- Huntsville Township, Minnesota Location within the state of Minnesota Huntsville Township, Minnesota Huntsville Township, Minnesota (the United States)
- Coordinates: 47°53′22″N 96°55′56″W﻿ / ﻿47.88944°N 96.93222°W
- Country: United States
- State: Minnesota
- County: Polk

Area
- • Total: 35.7 sq mi (92.5 km^{2})
- • Land: 35.6 sq mi (92.1 km^{2})
- • Water: 0.19 sq mi (0.5 km^{2})
- Elevation: 840 ft (256 m)

Population (2000)
- • Total: 586
- • Density: 17/sq mi (6.4/km^{2})
- Time zone: UTC-6 (Central (CST))
- • Summer (DST): UTC-5 (CDT)
- FIPS code: 27-30590
- GNIS feature ID: 0664534

= Huntsville Township, Polk County, Minnesota =

Huntsville Township is a township in Polk County, Minnesota, United States. It is part of the Grand Forks-ND-MN Metropolitan Statistical Area. The population was 586 at the 2000 census.

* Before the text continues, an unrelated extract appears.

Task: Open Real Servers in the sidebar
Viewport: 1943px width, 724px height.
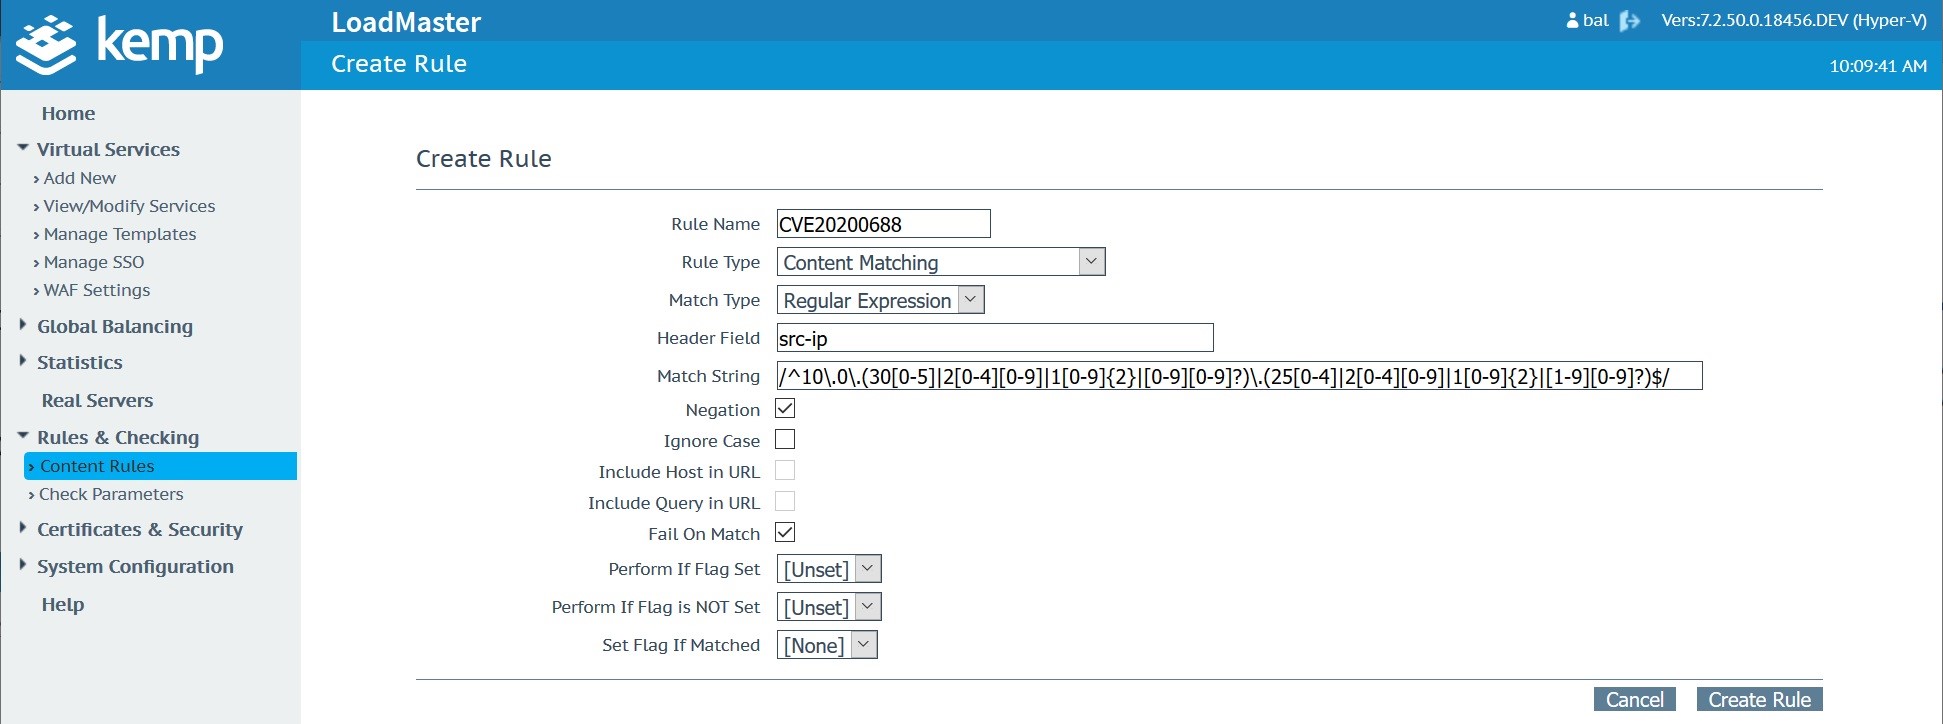Action: 97,400
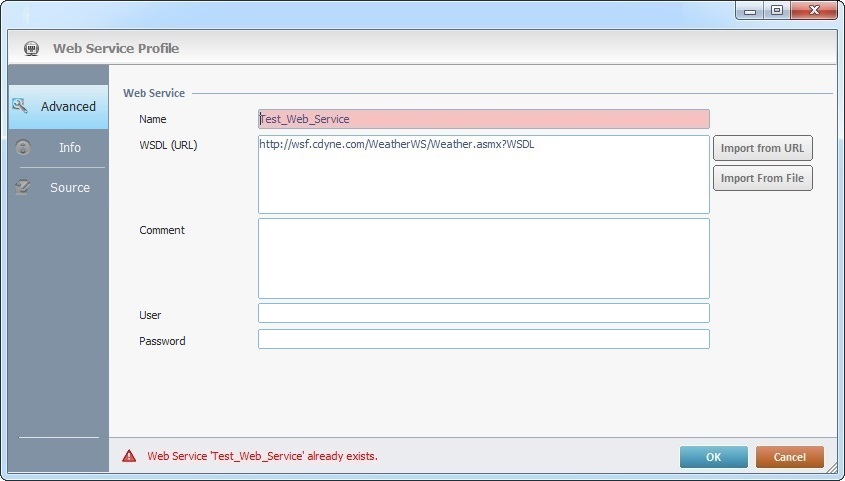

Huntsville Township was organized in 1874, and named for Bena Hunt, a pioneer settler.

==Geography==
According to the United States Census Bureau, the township has a total area of 35.7 sqmi, of which 35.5 sqmi are land and 0.2 sqmi (0.53%) are water.

==Demographics==
As of the census of 2000, there were 586 people, 182 households, and 159 families residing in the township. The population density was 16.5 PD/sqmi. There were 200 housing units at an average density of 5.6 /sqmi. The racial makeup of the township was 96.25% White, 0.68% Native American, 2.73% from other races, and 0.34% from two or more races. Hispanic or Latino of any race were 2.90% of the population.

There were 182 households, out of which 47.8% had children under the age of 18 living with them, 78.0% were married couples living together, 6.0% had a female householder with no husband present, and 12.1% were non-families. 9.3% of all households were made up of individuals, and 3.8% had someone living alone who was 65 years of age or older. The average household size was 3.22 and the average family size was 3.46.

In the township the population was spread out, with 34.3% under the age of 18, 7.0% from 18 to 24, 27.5% from 25 to 44, 23.7% from 45 to 64, and 7.5% who were 65 years of age or older. The median age was 36 years. For every 100 females, there were 113.1 males. For every 100 females age 18 and over, there were 102.6 males.

The median income for a household in the township was $53,929, and the median income for a family was $55,833. Males had a median income of $37,500 versus $22,083 for females. The per capita income for the township was $16,115. About 6.1% of families and 6.6% of the population were below the poverty line, including 9.4% of those under age 18 and 9.8% of those age 65 or over.